Learning and Development

Talent Or Persistence?

It’s still the cool of a yet to be hot summer day. I watch as two boys in whites walk onto the shiny green cricket field.

I can’t tell them apart. Same height. Pads, gloves, even shoes are the same. Only their hats and branded bats distinguish one from the other.

They’re still alike until they start to play. Two opening batsmen with completely different styles. One with beautiful talent and grace and speed. The other with timing, patience and persistence.

As usual,  I’m the scorer and sometimes umpire for my son’s junior cricket team.  He’s yet to bat. And obviously, he won’t be batting with one of the two out there.

And today, I know which batsman will be leaving the field first. And the summer of the two dissimilar batsmen was brought to mind when I started reading John Stepper’s You are Talented Enough.

In that article, he recollects how as a manager would choose people on talent only.  Those with talent were segregated, feted and developed to their potential. As for the rest, they would locked and boxed, then set aside.

Taking and applying that principle to our two opening batsmen, the talented one would receive all the coaching.  After all, the talented one is scoring all the runs, isn’t he?
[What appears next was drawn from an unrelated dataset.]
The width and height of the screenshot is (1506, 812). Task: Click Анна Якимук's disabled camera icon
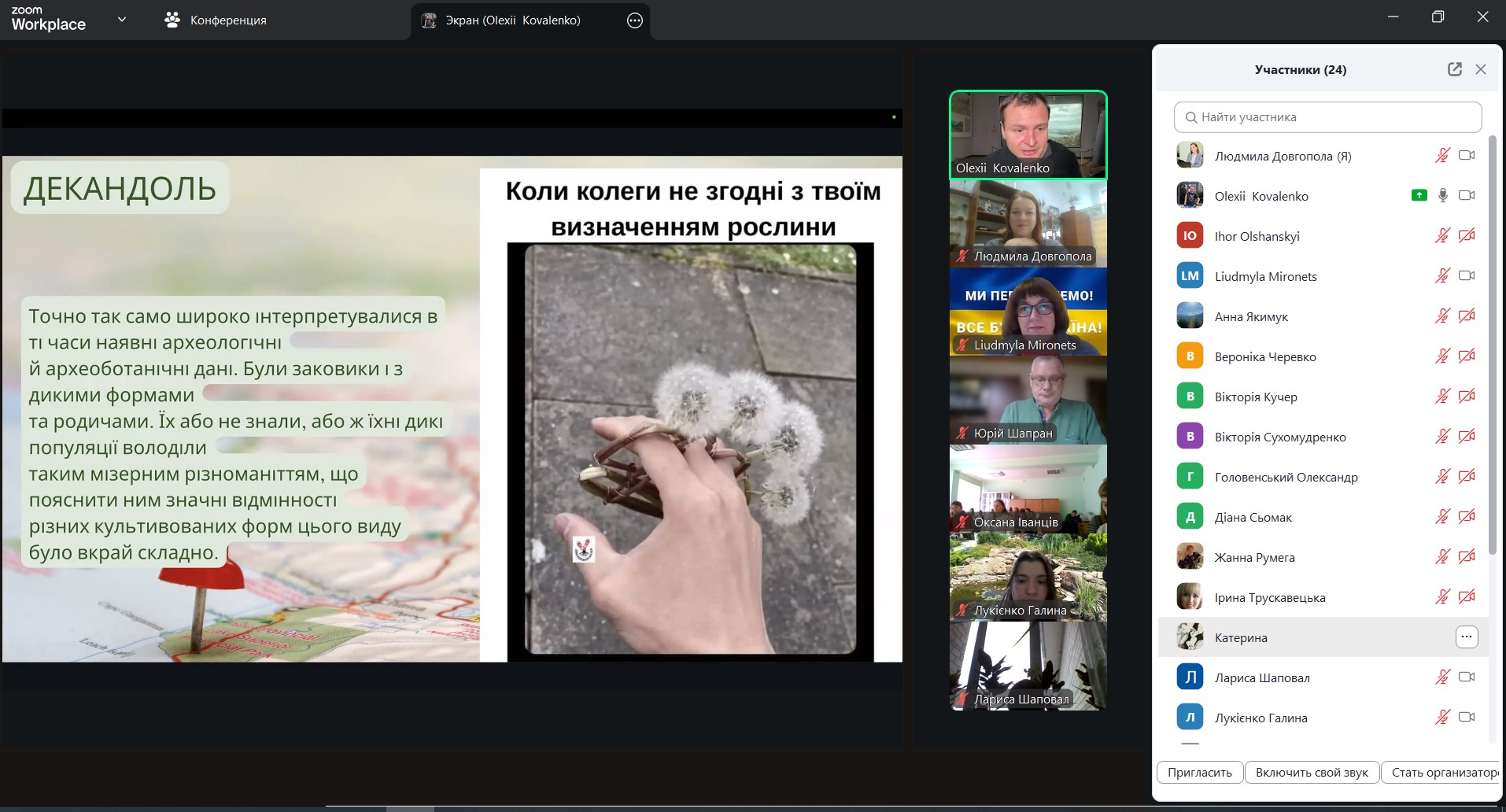1466,316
And the persistent one, he’s racking up dot balls (no scoring shots), making less runs and isn’t worth the effort.

Until you asked the scorer (me) what was really happening. For each and every game was the same. The opener with ability scored runs quickly. But not for long. He always got out and returned first. As for his partner, he would still be out there, persisting in developing his talent. And slowly getting better despite the setbacks. Cricket has plenty of those.

And as John Stepper wrote large companies look for talent and nurture it . And I would imagine that such people didn’t always last the distance. Yet the ones with passion and persistence are the valuable ones, the ones that make my day, the ones I learn from and then the others I write or train.

Whether as player, scorer, cricket coach, subject matter expert interviewee, trainee, workmate, colleague, you get the idea.

Only one of those two players returned the next season. He kept persisting.